═════ AVAILABLE DATA
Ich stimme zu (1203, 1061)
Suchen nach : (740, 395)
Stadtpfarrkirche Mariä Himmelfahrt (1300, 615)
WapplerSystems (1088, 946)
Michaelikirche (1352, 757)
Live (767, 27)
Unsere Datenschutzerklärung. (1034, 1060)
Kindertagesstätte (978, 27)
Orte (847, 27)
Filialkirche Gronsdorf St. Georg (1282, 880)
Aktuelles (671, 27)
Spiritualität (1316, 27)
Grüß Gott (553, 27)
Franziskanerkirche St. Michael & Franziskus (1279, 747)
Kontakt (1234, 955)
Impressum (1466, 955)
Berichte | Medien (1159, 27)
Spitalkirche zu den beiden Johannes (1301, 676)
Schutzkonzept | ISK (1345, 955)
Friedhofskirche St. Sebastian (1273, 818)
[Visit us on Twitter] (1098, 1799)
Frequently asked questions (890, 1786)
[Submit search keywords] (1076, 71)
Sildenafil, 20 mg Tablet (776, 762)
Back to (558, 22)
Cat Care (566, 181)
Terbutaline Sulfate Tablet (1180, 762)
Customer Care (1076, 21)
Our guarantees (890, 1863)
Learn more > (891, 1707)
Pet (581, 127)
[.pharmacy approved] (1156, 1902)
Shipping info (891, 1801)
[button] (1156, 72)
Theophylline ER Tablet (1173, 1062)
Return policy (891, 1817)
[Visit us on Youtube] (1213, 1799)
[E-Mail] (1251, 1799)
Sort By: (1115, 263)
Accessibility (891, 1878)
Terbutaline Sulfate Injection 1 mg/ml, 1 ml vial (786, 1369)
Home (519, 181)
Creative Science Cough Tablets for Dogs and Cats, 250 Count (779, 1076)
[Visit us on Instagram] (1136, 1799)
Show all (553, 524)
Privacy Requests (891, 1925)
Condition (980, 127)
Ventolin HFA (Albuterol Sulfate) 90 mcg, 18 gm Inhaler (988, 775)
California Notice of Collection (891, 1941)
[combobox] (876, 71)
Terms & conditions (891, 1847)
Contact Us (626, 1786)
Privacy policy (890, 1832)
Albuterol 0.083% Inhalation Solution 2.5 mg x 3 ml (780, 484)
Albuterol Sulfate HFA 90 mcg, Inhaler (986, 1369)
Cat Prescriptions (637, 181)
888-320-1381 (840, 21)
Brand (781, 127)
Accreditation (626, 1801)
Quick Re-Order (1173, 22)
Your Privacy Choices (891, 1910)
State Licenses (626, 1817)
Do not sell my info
══════════
> _REQUIRED ACTION_: Every record above must be set down again, word for word.

> _SOLUTION FOR THIS PROBLEM_:
Ich stimme zu (1203, 1061)
Suchen nach : (740, 395)
Stadtpfarrkirche Mariä Himmelfahrt (1300, 615)
WapplerSystems (1088, 946)
Michaelikirche (1352, 757)
Live (767, 27)
Unsere Datenschutzerklärung. (1034, 1060)
Kindertagesstätte (978, 27)
Orte (847, 27)
Filialkirche Gronsdorf St. Georg (1282, 880)
Aktuelles (671, 27)
Spiritualität (1316, 27)
Grüß Gott (553, 27)
Franziskanerkirche St. Michael & Franziskus (1279, 747)
Kontakt (1234, 955)
Impressum (1466, 955)
Berichte | Medien (1159, 27)
Spitalkirche zu den beiden Johannes (1301, 676)
Schutzkonzept | ISK (1345, 955)
Friedhofskirche St. Sebastian (1273, 818)
[Visit us on Twitter] (1098, 1799)
Frequently asked questions (890, 1786)
[Submit search keywords] (1076, 71)
Sildenafil, 20 mg Tablet (776, 762)
Back to (558, 22)
Cat Care (566, 181)
Terbutaline Sulfate Tablet (1180, 762)
Customer Care (1076, 21)
Our guarantees (890, 1863)
Learn more > (891, 1707)
Pet (581, 127)
[.pharmacy approved] (1156, 1902)
Shipping info (891, 1801)
[button] (1156, 72)
Theophylline ER Tablet (1173, 1062)
Return policy (891, 1817)
[Visit us on Youtube] (1213, 1799)
[E-Mail] (1251, 1799)
Sort By: (1115, 263)
Accessibility (891, 1878)
Terbutaline Sulfate Injection 1 mg/ml, 1 ml vial (786, 1369)
Home (519, 181)
Creative Science Cough Tablets for Dogs and Cats, 250 Count (779, 1076)
[Visit us on Instagram] (1136, 1799)
Show all (553, 524)
Privacy Requests (891, 1925)
Condition (980, 127)
Ventolin HFA (Albuterol Sulfate) 90 mcg, 18 gm Inhaler (988, 775)
California Notice of Collection (891, 1941)
[combobox] (876, 71)
Terms & conditions (891, 1847)
Contact Us (626, 1786)
Privacy policy (890, 1832)
Albuterol 0.083% Inhalation Solution 2.5 mg x 3 ml (780, 484)
Albuterol Sulfate HFA 90 mcg, Inhaler (986, 1369)
Cat Prescriptions (637, 181)
888-320-1381 (840, 21)
Brand (781, 127)
Accreditation (626, 1801)
Quick Re-Order (1173, 22)
Your Privacy Choices (891, 1910)
State Licenses (626, 1817)
Do not sell my info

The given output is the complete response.